Hi Ann,
Thanks for the clear example and explanation. I agree with you that my attempt to solve the problem of propagating data sets (each adding record identifiers) by referring to the "original" record has problems when it comes to this "custody case". I think the best identifiers to use in the institutionCode, collectionID, collectionCode, and catalogNumber would be those for the repository institution, the one in which the specimens are actually curated, the one which you describe as having custody. If I take the references to "original" out of the definitions then the choice of what information to put there will be at the discretion of the data publisher. That's probably fine.

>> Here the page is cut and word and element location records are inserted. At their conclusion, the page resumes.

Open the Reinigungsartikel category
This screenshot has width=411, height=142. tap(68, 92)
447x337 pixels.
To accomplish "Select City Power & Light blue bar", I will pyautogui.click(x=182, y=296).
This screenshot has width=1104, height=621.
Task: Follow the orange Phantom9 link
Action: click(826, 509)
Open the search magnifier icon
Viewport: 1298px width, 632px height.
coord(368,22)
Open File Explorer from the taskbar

Specifically, I propose the following new definitions:
institutionCode: "The name (or acronym) in use by the institution having custody of the object(s) or information referred to in the record." collectionCode: "The name (or acronym) identifying the collection or data set from which the record was derived." collectionID: "A unique identifier for the original collection or dataset from which the record was derived. For physical specimens, the recommended best practice is to use the identifier in a collections registry such as the Biodiversity Collections Index (http://www.biodiversitycollectionsindex.org/)." datasetID: "An identifier for the data set. May be a global unique identifier or an identifier specific to a collection or institution." (unchanged) catalogNumber: An identifier (preferably unique) for the record within the data set or collection.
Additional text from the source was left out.